Но поистине самой трагической фигуркой у нас оказался крохотный Костя. Мать его была уже пожилой женщиной, имевшей в СССР взрослых детей. Попала в немецкую облаву на базаре и вместе с другими была отправлена на работы в Германию. От кого был Костя и как эта пожилая «остовка» очутилась с нами — не помню, но только теперь она стеснялась разыскивать взрослых детей своих, потому что у нее был незаконнорожденный Костя. Бледный, слабенький, 2–3-летний ребенок, похожий на старичка, был безмолвен и тих, как мышонок. Многие дети страдали ночным недержанием мочи, но Костя испражнялся постоянно, особенно во время еды. Он не менял поз. Если поднять ему ручку, он так часами мог сидеть, ее поднявши (потом я узнала, что это душевная болезнь). Приходилось нам ему менять позы, чтобы не затекало тельце. Однажды упал со скамеечки вниз головой, да так и лежал, пока не заметили. Все, что ему говорили, понимал отлично, но кроме «мама» и «тетя» (обо мне) ничего не произносил. Рассказывали, что до нашей репатриации это был совершенно нормальный мальчик. Постепенно я вовлекала его в детские игры — вдруг Костя однажды рассмеялся, каталепсия приходила все реже, штанишки почти перестал пачкать.

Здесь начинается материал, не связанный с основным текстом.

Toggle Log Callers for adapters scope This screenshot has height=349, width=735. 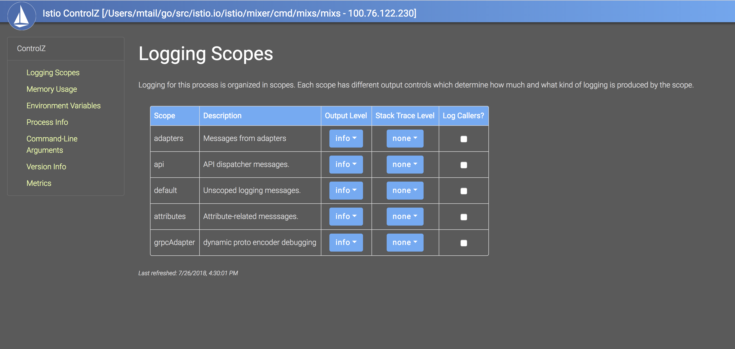pos(464,139)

Но тут его мать «спустили в шахту». Прежде она была на легкой работе в зоне, часто к нему забегала, брала на ночь в барак, без нее он не умел спать. Теперь для свидания с нею, для общения оставались только выходные дни, а их частенько не давали. И начался ужас: когда она перед сменой приносила ребенка в ясли и пыталась поскорее уйти (подконвойная бригада не ждет), с Костей делался приступ такого судорожного безмерного, безысходного отчаяния, что даже Алик его успокаивать кидался. Мать убегала в страхе, а мы оставались с ревущим, воющим, кусающимся, дрожащим, покрытым обильным холодным потом крохотным человечком. Он рвал свои реденькие волосики, бился головою о стену, об угол стола. Всякую попытку ласки, даже моей, он отвергал, плевался, бил себя крохотными кулачками по узенькой, как ладонь взрослого, грудке. Утихнув, сидел каталептически до нового припадка и никакие детские утехи, даже сказки, мной рассказываемые, даже раздобытая чудом конфетка, не могли его отвлечь. Он конфетку злобно бросал и рыдал, не умолкая, звал мать, всплескивая ладошками и колотя себя кулачками в грудь. Я не Достоевского цитирую — «Это я видел сам!».